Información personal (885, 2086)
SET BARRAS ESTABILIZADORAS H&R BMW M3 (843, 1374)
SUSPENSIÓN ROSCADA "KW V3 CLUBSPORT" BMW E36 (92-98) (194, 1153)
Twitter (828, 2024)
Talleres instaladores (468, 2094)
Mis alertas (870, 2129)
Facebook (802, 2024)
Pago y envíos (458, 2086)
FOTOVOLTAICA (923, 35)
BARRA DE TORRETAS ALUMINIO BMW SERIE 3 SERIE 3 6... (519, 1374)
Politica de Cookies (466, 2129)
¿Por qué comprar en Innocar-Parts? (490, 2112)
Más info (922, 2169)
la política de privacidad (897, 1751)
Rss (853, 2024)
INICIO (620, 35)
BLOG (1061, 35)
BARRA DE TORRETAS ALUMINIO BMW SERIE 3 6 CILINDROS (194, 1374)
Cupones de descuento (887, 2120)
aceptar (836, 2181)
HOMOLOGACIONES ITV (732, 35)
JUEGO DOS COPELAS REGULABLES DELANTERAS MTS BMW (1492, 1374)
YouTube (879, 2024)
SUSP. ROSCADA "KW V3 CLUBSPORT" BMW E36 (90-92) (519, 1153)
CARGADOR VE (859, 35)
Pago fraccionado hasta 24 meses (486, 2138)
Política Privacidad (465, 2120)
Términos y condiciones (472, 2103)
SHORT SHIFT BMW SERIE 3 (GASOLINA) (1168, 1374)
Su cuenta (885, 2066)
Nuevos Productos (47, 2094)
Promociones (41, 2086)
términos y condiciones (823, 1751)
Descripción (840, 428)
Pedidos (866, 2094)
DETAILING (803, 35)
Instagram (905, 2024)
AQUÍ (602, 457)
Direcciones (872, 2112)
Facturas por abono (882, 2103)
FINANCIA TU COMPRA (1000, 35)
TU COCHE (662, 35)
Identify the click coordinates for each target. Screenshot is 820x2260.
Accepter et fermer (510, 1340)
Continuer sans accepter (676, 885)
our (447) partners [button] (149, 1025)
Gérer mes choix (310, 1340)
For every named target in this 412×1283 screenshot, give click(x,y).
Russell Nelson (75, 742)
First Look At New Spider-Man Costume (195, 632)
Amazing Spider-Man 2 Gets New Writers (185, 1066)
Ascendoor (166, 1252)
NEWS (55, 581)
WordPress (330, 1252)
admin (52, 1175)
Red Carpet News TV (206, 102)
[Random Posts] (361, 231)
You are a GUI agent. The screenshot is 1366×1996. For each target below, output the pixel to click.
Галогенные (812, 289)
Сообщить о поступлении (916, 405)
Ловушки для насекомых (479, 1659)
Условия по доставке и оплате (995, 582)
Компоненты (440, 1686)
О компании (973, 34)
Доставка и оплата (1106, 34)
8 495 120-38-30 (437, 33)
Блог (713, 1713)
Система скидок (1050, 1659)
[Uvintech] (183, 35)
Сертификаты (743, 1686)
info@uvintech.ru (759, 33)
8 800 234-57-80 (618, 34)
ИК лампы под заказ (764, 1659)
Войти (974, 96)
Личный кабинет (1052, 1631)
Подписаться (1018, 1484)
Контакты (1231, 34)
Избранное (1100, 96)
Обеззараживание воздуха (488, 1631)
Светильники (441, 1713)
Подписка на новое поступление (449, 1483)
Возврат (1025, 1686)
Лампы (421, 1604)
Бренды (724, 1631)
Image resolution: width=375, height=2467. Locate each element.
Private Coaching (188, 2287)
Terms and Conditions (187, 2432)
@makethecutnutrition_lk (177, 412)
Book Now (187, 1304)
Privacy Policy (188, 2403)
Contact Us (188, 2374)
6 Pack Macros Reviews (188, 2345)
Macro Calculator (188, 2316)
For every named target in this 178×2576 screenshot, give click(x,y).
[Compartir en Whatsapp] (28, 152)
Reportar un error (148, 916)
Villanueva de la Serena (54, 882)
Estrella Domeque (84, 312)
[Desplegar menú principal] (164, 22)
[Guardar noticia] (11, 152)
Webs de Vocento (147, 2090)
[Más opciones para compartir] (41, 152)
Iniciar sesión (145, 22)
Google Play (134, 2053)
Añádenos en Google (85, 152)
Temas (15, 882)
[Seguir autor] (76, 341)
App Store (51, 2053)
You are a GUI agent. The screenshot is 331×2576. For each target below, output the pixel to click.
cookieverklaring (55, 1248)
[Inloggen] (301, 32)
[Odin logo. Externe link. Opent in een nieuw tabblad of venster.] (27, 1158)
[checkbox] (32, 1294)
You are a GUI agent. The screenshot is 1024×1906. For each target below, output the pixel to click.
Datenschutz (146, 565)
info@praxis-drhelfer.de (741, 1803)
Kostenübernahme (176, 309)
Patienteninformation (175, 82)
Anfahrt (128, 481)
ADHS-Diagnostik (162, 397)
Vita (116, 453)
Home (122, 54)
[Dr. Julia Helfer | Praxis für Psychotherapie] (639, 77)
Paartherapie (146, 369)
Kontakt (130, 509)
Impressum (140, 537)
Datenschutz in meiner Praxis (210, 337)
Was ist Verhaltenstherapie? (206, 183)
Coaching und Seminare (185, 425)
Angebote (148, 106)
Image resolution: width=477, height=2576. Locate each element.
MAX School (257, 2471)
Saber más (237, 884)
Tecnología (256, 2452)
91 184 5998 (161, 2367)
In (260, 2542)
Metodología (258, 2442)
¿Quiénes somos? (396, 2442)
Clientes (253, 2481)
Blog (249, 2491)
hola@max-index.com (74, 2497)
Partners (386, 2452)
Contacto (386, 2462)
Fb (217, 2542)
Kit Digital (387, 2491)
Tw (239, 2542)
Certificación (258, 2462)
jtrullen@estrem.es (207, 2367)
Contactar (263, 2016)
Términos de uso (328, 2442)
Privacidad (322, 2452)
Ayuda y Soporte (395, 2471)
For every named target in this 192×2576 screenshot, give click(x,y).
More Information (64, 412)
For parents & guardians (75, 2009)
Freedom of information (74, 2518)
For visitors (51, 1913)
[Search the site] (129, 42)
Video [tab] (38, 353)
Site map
※ ※ ※
* [Task brief] From the records above, count the lines in which the string "click" is found, and answer with the number alone.

* [Result] 7